### GOAL OF THE EXERCISE:
All of the data should be copied exactly, with the pictures left out.

(Pixel coordinate grounding data)
• • • • •
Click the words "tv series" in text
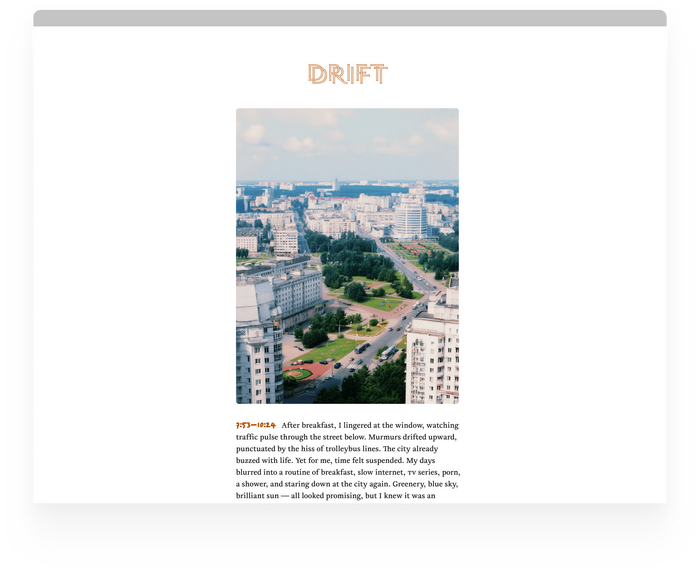The height and width of the screenshot is (570, 700). click(x=420, y=473)
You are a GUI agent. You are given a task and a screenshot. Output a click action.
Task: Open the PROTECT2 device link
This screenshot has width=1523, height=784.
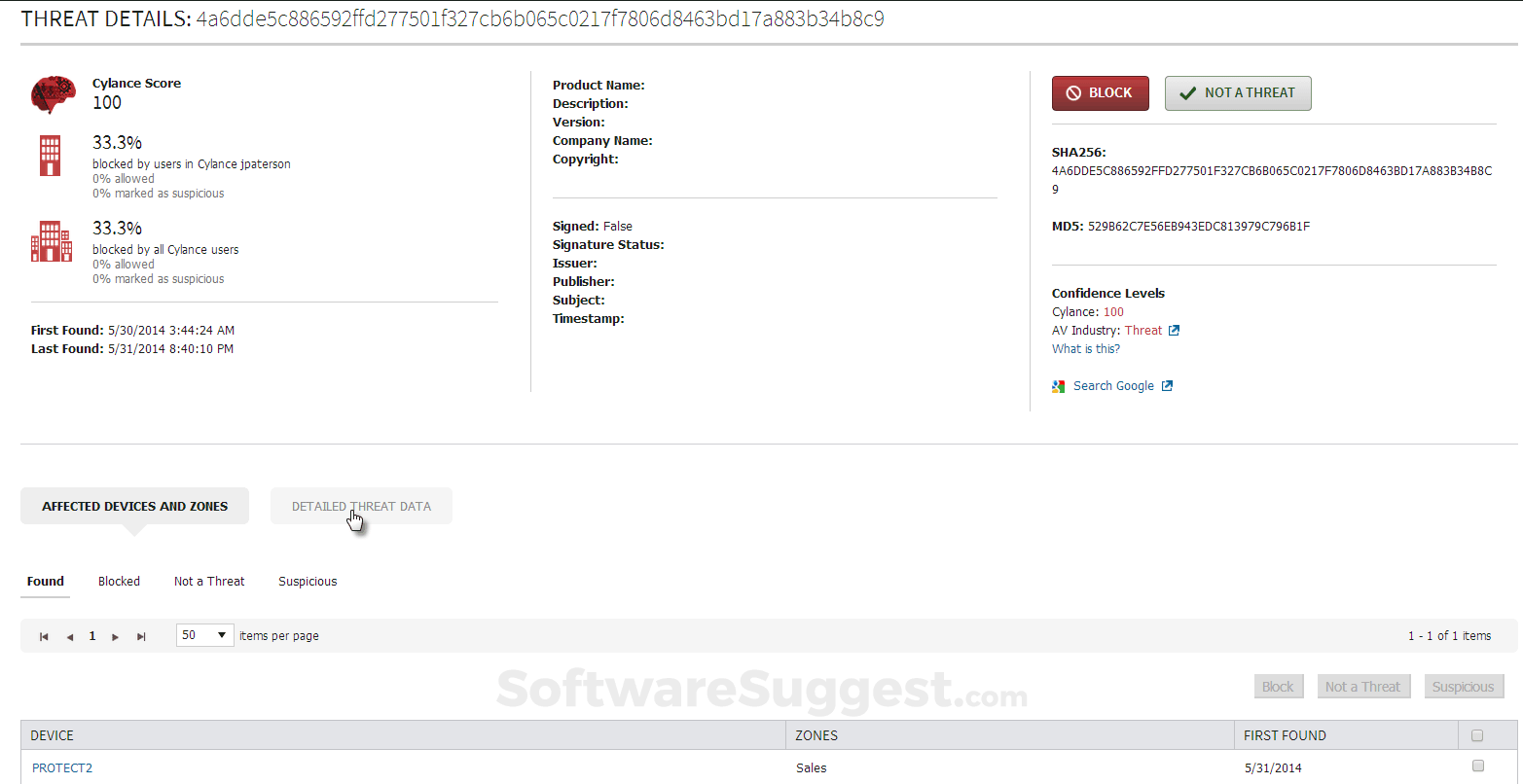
• • • • •
### TASK RESPONSE:
Click the words "tv series" in text
The height and width of the screenshot is (570, 700). click(x=420, y=473)
You are a GUI agent. You are given a task and a screenshot. Output a click action.
Task: Open the PROTECT2 device link
This screenshot has width=1523, height=784.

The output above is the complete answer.